Manfred Kühne, Oberste Denkmalschutzbehörde der Senatsverwaltung für Stadtentwicklung, legt den Kontext des Berliner Antrags auf Aufnahme der sechs Siedlungen in das Weltkulturerbe klar und weist auf dessen Chancen und Herausforderungen. Winfried Brenne, Architekt/Berlin, begründet an Hand der vielen Bauprojekte Bruno Tauts in Berlin, die hohe Qualität seiner Bauten und den vielseitigen Charakter seines Schaffens. Anja Fröhlich, Wissenschaftlerin/Berlin, stellt diese visionären und innovativen Lösungen Tauts auf dem Gebiet des vorgefertigten Bauens vor. Sie legt dar, wie Taut sein Herangehen in der Zeit der Emigration in Japan 1933–35 fortsetzte, und welche Ideen er dabei entwickelte. Prof. Speidel, Kunsthistoriker/Aachen, knüpft an diese Dimension des Tautschen Schaffen an und macht deutlich, dass in diesem Zusammenhang grundlegend nach dem Platz des Orients und Japans in Tauts Leben gefragt werden sollte. Speidel arbeitet heraus, wie Taut diese Ideen und Weltanschauungen in seinen Bauprojekten verwirklichte. Ulf Meyer, Architekt/Berlin, lenkt hierzu den Blick auf das Wirken der Architekten Hermann Ende und Wilhelm Böckmann im 19./20. Jahrhundert als ein Beispiel des kulturellen Austauschs zwischen Berlin und Japan.
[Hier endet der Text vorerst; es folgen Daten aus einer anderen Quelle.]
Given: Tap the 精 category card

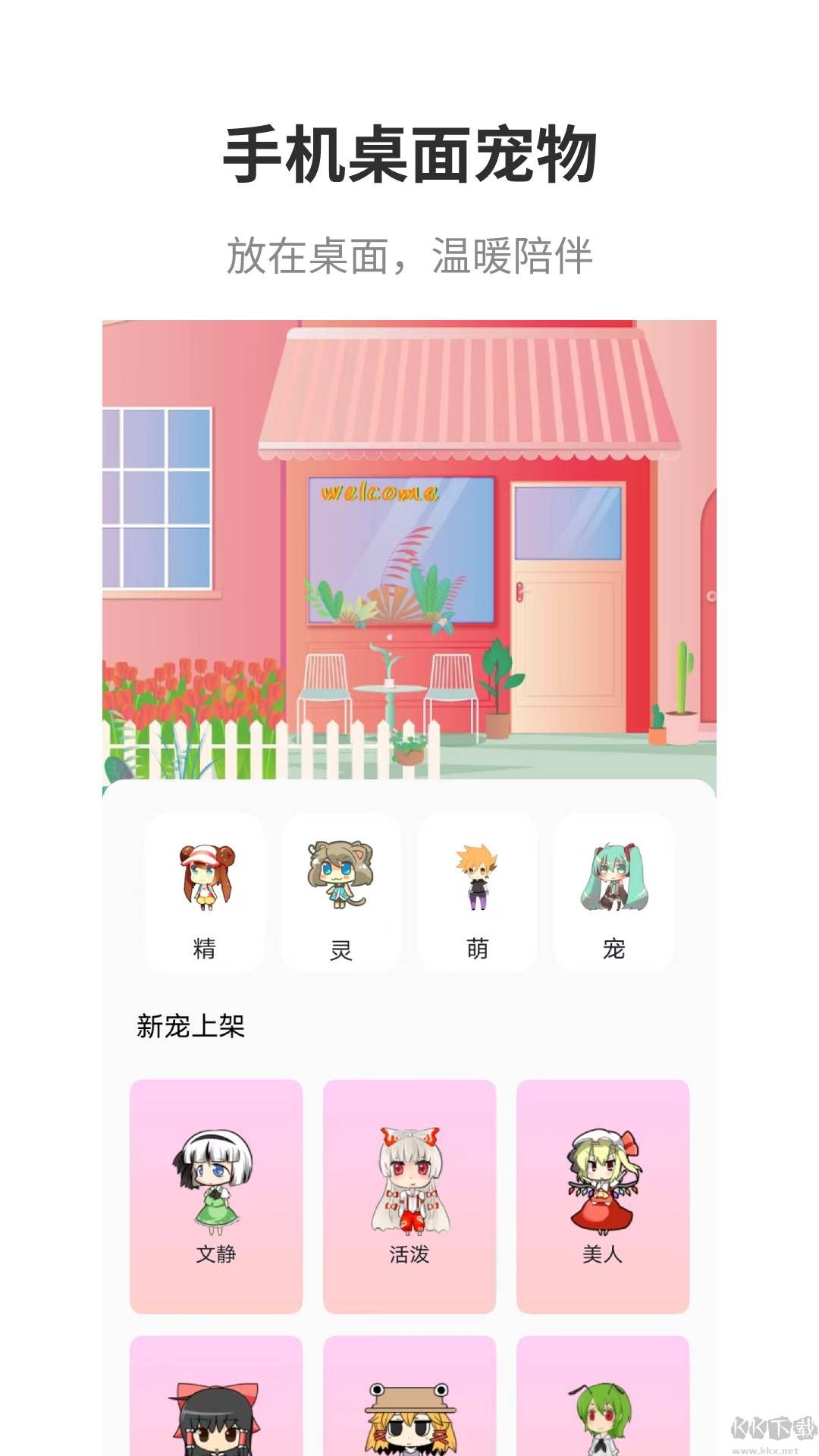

Prof. Weidemann, Historiker/Woltersdorf, fragt, ob in diesem Zusammenhang Taut als ein aufgeklärtes Beispiel im Kulturaustausch mit Asien gelten kann, und inwieweit Taut ein neues Asienbild entwarf. Dr. Kuba, Historiker/Berlin, diskutiert die Rolle der Gewerkschaften in der Realisierung der architektonischen Ideen von Taut. Dr. Schied, Südasienwissenschaftler/Berlin, stellt Aspekte der Ideen Tauts zu Fragen des internationalen Kulturaustauschs und zur Gesellschaftsentwicklung vor und erkundet ihre Beziehungen zu Entwicklungen in der Gegenwart.
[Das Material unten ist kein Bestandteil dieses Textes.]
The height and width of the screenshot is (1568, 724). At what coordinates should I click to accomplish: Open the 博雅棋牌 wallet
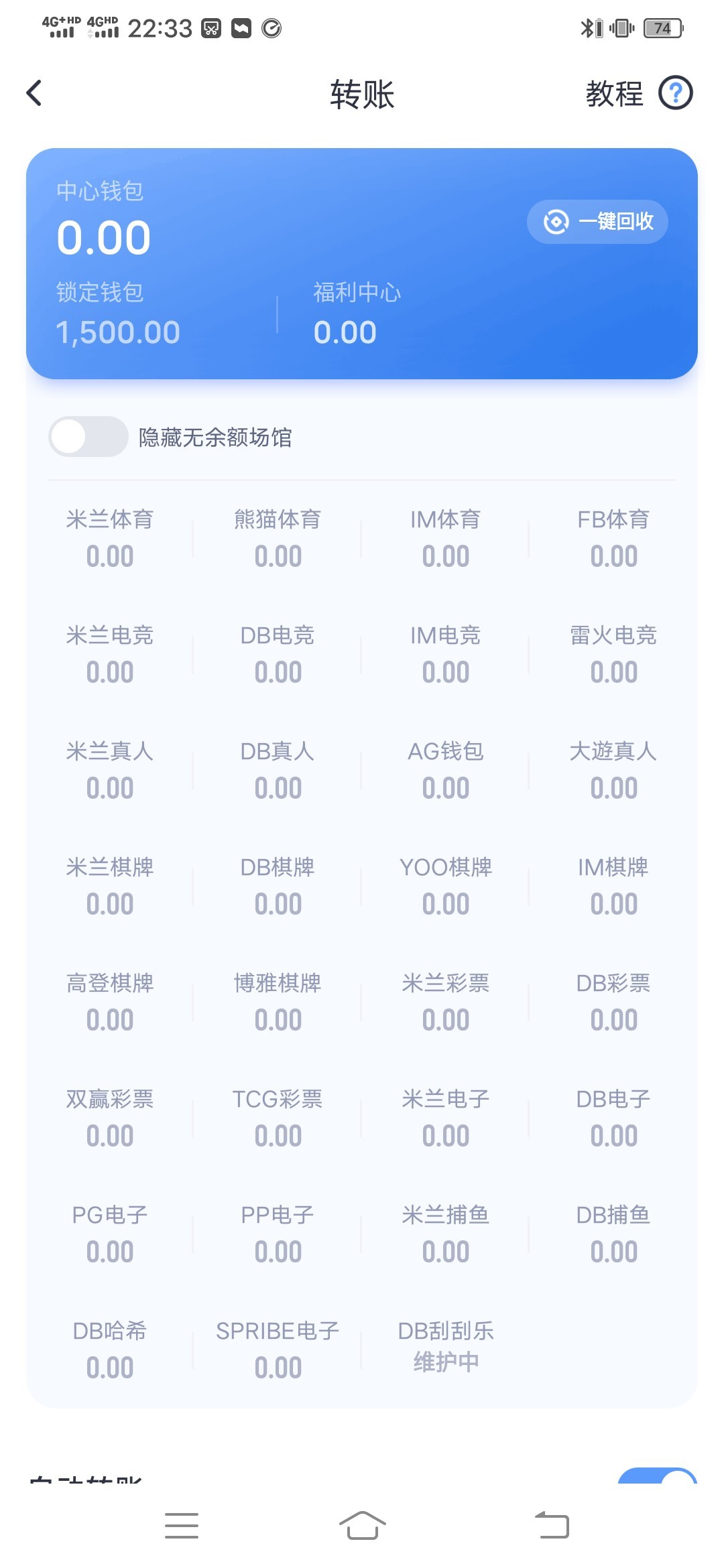click(x=278, y=1002)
Die Beiträge wurden größtenteils erstmalig im Rahmen eines Symposiums zu den Asien-Pazifik-Wochen im September 2007 in Berlin vorgestellt. Es war hierbei vor allem all jenen zu danken, die diesen von der Gesellschaft für Internationale Beziehungen, Konfliktmanagement und Interkulturellen Dialog, A propos e. V. verantworteten Ideenaustausch möglich machten: den Asien Pazifik Wochen und der Stiftung Deutsche Klassenlotterie, dem Mercure-Hotel Berlin Tempelhof Airport und der GEHAG. Die vorliegende Publikation möchte diese interessante Diskussion nun einem breiten Publikum zugänglich machen und zu einem weiteren Austausch über Bruno Taut, sein kulturelles Erbe und die Gegenwart anregen.